YAMHILL COUNTY

Wine has created plenty of destinations and jobs, and a few trappings of city life

Sunday, January 27, 2008DANA TIMS

The Oregonian Staff

I n less than four decades, Yamhill County has evolved from an undiscovered viticultural testing ground to one of the world’s most acclaimed hot spots for pinot noir grapes.

Ask any noted wine expert to name the top three or four places on the planet capable of producing the delicate, marvelously food-friendly red grape, and Yamhill County invariably will be listed alongside California’s Carneros region, the Marlborough district of New Zealand and, of course, France’s Burgundian hills.

Wine-country tourism is big and growing bigger, with tens of thousands of oenophiles annually trekking to Dundee, Carlton, Dayton and beyond in search of their favorite wines.
The industry is creating thousands of jobs and generating millions of dollars for local economies. With downtown Portland less than 40 miles from the Yamhill County seat of McMinnville, tour operators say it’s now common for jet-setting Australians, Japanese and Europeans to land in Portland, hire a town car at the airport and head straight for big-name wineries such as Archery Summit, Domaine Drouhin and Domaine Serene.

But all that popularity comes with a price.

Growth pressures and traffic jams are increasing. The cost of living is rising, driven in large part by Portland metro-area residents spilling outward, bringing their willingness to pay more for housing with them. And land-use conflicts, pitting the potential vineyards of the future against scores of subdivision claims, seemingly are everywhere.

While agriculture continues to be the county’s principal industry, one-fifth of the nonfarm work force commutes to jobs outside the county every day. Toss in the number of pass-through motorists on their way to the coast and elsewhere and it’s hardly surprising that traffic slows to a near stop through the choke point of downtown Dundee during morning and evening rush hours.

As more visitors discover each year, the county’s 718 square miles — stretching from just west of Portland to Willamina in the Coast Range — contain far more to see and do than simply sipping world-class wine and gazing at rolling rows of emerald-green vineyards.

The county features two of the state’s top-10 tourism draws. One is the Confederated Tribes of Grand Ronde’s Spirit Mountain Casino in Willamina, which lures more visitors than any other attraction in Oregon.

Just behind is the Evergreen Aviation & Space Museum in McMinnville, home of Howard Hughes’ fabled Spruce Goose airplane. The craft, designed to lift troops and tanks over the submarine-laden oceans in World War II, flew only once, when Hughes surprised onlookers by pulling the throttle back for a one-mile flight over the Long Beach harbor in 1947. The plane, with a wing span longer than a football field, has plenty of intriguing company. It is surrounded by more than 80 other vintage aircraft and historical exhibits, the state’s largest three-dimensional IMAX theater and will be enhanced further by the opening this year of a new museum wing dedicated to spacecraft.

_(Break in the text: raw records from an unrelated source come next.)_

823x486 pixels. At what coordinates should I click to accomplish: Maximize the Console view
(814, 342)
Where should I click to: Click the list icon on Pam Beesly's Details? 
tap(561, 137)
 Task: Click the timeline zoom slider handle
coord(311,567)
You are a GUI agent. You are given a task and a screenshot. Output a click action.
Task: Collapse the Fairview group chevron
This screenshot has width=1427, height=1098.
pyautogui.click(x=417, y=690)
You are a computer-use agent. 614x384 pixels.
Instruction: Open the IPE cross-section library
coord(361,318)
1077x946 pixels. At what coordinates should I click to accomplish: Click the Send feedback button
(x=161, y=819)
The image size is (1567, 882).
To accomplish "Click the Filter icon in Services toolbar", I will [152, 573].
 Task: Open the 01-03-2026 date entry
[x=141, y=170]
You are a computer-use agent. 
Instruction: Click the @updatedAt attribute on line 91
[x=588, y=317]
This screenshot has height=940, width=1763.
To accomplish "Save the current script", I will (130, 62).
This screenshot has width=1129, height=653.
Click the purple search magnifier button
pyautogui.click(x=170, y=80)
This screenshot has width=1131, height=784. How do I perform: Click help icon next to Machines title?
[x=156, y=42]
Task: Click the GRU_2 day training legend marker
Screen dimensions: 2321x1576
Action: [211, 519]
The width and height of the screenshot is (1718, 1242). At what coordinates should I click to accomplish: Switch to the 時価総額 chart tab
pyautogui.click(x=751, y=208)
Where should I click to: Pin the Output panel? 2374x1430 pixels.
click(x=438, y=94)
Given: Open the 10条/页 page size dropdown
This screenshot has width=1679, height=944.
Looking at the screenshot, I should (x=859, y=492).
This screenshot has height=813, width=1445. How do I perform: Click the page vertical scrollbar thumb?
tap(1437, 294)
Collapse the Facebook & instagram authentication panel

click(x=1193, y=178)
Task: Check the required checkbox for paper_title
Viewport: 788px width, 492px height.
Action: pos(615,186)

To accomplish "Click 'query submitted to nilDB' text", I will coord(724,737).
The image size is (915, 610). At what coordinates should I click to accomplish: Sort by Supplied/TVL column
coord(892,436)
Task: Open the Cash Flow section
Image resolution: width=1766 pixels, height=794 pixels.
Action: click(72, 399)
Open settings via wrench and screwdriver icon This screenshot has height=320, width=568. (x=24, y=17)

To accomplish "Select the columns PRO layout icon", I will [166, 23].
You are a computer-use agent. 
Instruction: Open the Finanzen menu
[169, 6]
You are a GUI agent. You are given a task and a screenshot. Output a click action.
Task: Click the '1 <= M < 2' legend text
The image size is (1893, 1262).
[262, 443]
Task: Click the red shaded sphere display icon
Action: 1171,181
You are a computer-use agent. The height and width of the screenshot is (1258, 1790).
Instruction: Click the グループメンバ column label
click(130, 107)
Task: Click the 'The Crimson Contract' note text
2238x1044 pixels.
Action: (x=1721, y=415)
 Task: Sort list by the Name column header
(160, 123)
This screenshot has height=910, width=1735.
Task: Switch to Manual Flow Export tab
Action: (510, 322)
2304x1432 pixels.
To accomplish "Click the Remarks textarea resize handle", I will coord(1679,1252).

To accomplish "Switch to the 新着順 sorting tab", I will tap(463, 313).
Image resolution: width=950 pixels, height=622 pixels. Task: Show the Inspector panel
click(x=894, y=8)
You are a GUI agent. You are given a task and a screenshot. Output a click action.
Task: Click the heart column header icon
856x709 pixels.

The variety of fairs and festivals staged annually is equally varied.

The International Pinot Noir Celebration, held each July in McMinnville, gathers the world’s most prominent pinot aficionados. Or if the entire family is looking for something to do, there’s McMinnville’s Turkey Rama, a fun-filled remnant of the early 1960s, when Yamhill County produced more turkeys than any other place in the nation.

For sheer otherworldly audacity, it’s tough to top May’s UFO Festival, commemorating the evening in 1950 when Yamhill County farmer Paul Trent grabbed his Kodak Roamer camera and photographed what appeared to be a shiny metallic disc flying over his property.

The arts are flourishing. The annual Art Harvest Studio Tour of Yamhill County welcomes visitors from throughout the United States to see where artists work, to watch demonstrations in a variety of media and to buy artwork.

Both Newberg and McMinnville have monthly art walks, with businesses featuring the work of regional artists. In Carlton, a “Walk in the Park” each August draws musicians, artists, regional winemakers and brewmasters to a day in Wennerberg Park.

An array of fine-dining possibilities, many of which are regularly written up in national travel publications, has sprung up in recent years, tracing a growth arc roughly parallel to the wine industry’s. The Joel Palmer House in Dayton, The Painted Lady in Newberg, Nick’s Italian Cafe in McMinnville and Red Hills Provincial Dining, the Dundee Bistro and Tina’s, all in Dundee, are just some of the eateries that fill to overflowing most weekends.

Recreational opportunities are just as plentiful. Trails lacing through numerous city and county parks give hikers myriad choices of scenic, challenging routes, while the area’s many quiet back roads are ideal for the surging numbers of bicyclists.

The county is also home to two higher educational institutions, Linfield College in McMinnville and George Fox University in Newberg.